You'd basically need a rack mount server full of Nvidia H100 cards (80 Vram, they cost $40 thousand us dollars each). So... good luck with that? On the relatively cheap end Nvidia tesla cards are kinda cheap used, 24 gig ones going for ~$200 with architectures from a few years ago. That's still nearly $3000 worth of cards not counting the rest of the whole computer. This isn't really something you can run out home without having a whole "operation" going on.

logicallee 1243 days ago

got it, thanks.

flockonus 1243 days ago

fp4 ?= float point of 4 bits??? I was already mind blown by floats of 8b, how can you fit any float precision in 4b?

Dylan16807 1243 days ago

For weights, the order of magnitude is the important part. And the sign bit. So you can get pretty good coverage with only 16 values.

JellyBeanThief 1243 days ago

Down that far, I start to wonder if trinary circuits might become useful again.

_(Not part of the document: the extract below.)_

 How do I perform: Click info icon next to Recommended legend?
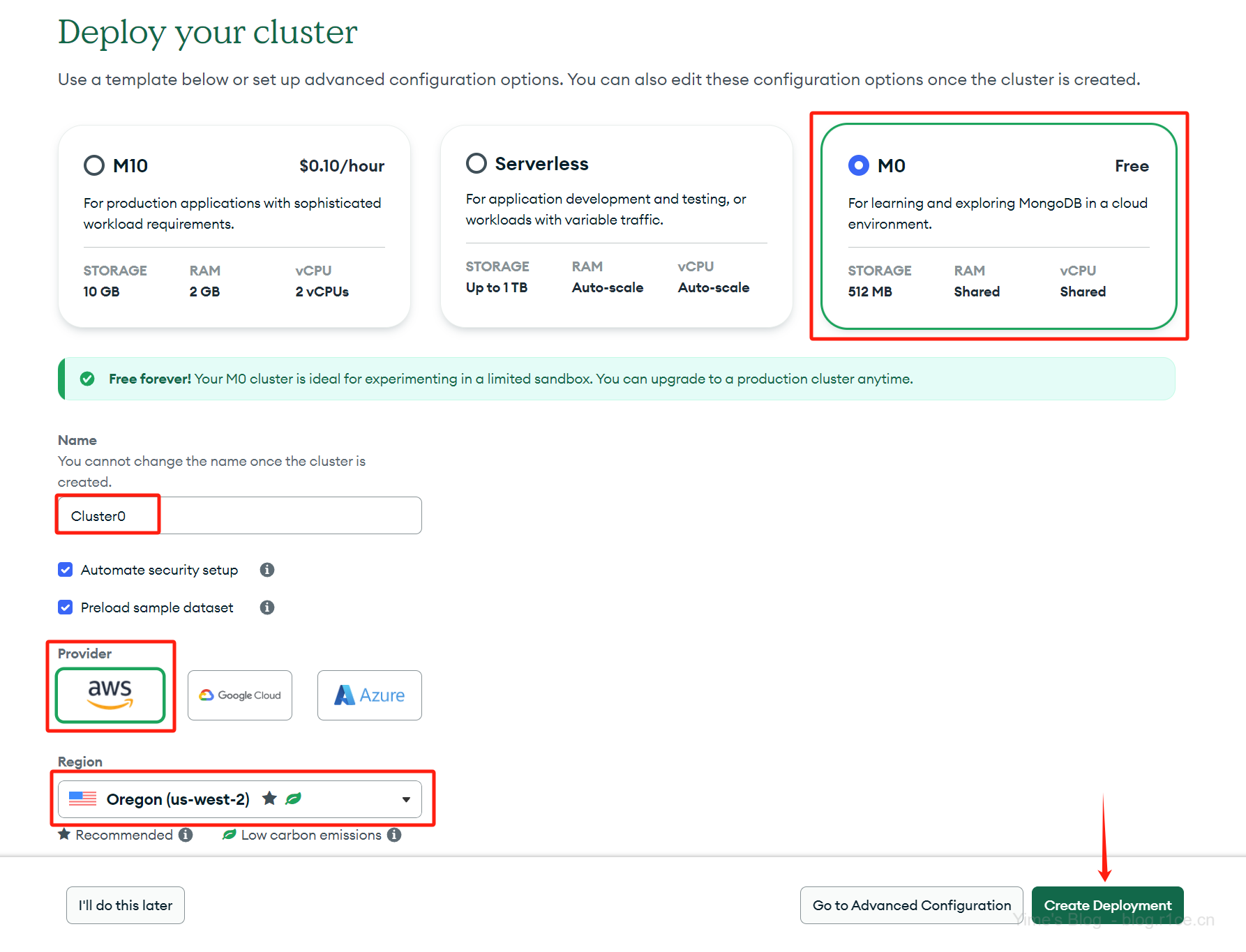(x=186, y=835)
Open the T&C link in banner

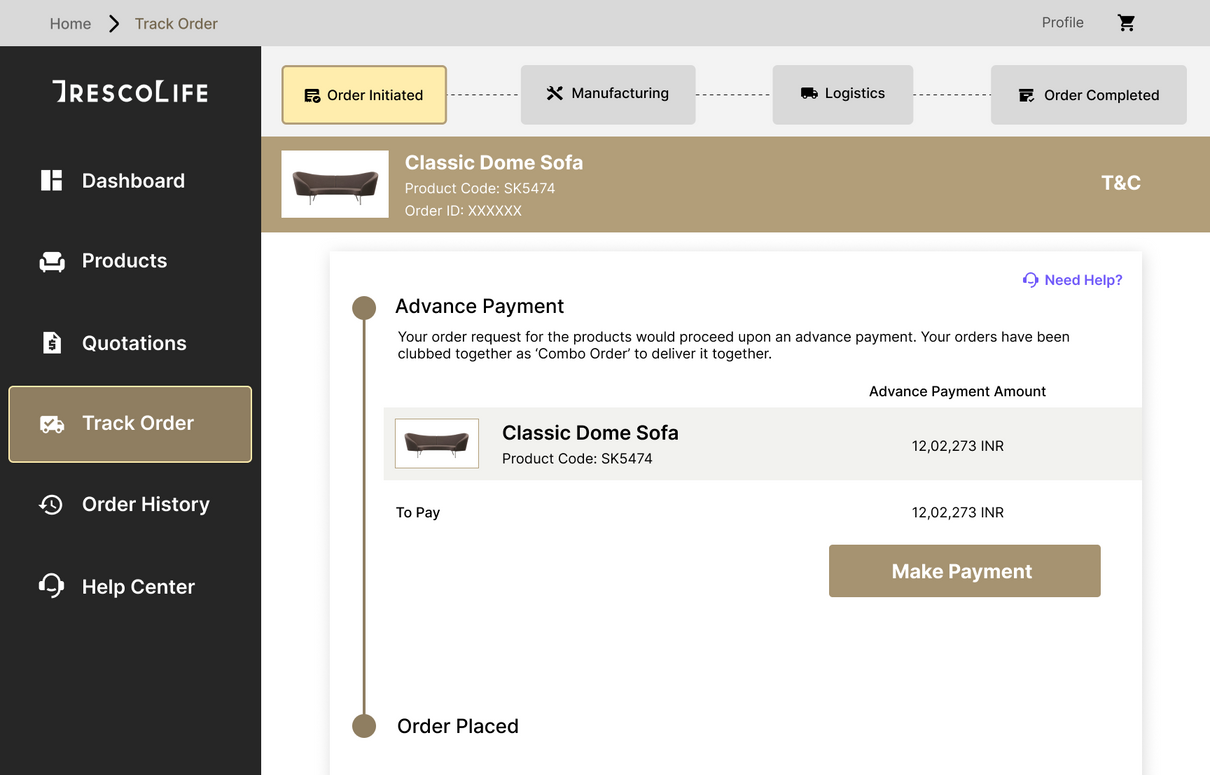tap(1120, 183)
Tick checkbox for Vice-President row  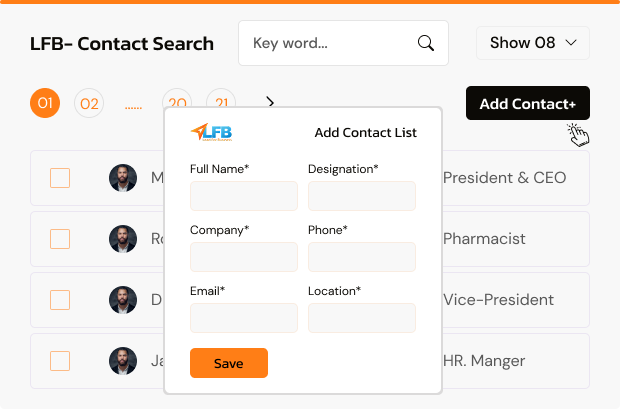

fp4 with 1-3-0 would mean 27 values if the first bit were interpreted as binary. But--and an engineer should check me on this cause to me a transistor is a distant abstraction--I think you could double that to 54 values if you were clever with the sign bit and arithmetic circuitry. Maybe push it to 42 if only some of my intuition is wrong.

blagie 1243 days ago

You're wrong on many levels.

The basic reason for binary is because it's generally faster, especially as you scale to smaller transistors with more noise.

int_19h 1241 days ago

Here's how Brusentsov (who designed https://en.wikipedia.org/wiki/Setun) described the rationale for his choice of ternary:

"At that time [1955], transistors were not yet available, but it was clear that the machine should not use vacuum tubes. Tubes have a short lifespan, and tube-based machines were idle most of the time because they were always being repaired. A tube machine worked at best for several hours, then it was necessary to look for another malfunction. Yuli Izrailevich Gutenmakher built the LEM-1 machine on ferrite-diode elements. The thought occurred to me that since there are no transistors, then you can try to make a computer on these elements. Sobolev, whom everyone respected very much, arranged for me to go on an internship with Gutenmacher. I studied everything in detail. Since I am a radio engineer by education, I immediately saw that not everything should be done the way they did it. The first thing I noticed is that they use a pair of cores for each bit, one working and one compensating. And an idea came to my mind: what if we make the compensation core do work, as well? Then each cell becomes three-state. Consequently, the number of cores in Setun was seven times less than in LEM-1."

(https://notesofprogrammer.blogspot.com/2010/03/blog-post.htm...)

Dylan16807 1243 days ago

But why? There's nothing special about having 4 storage elements. If you want 54 values then 6 bits are going to be just as effective as 4 trits, and easier to implement in every way.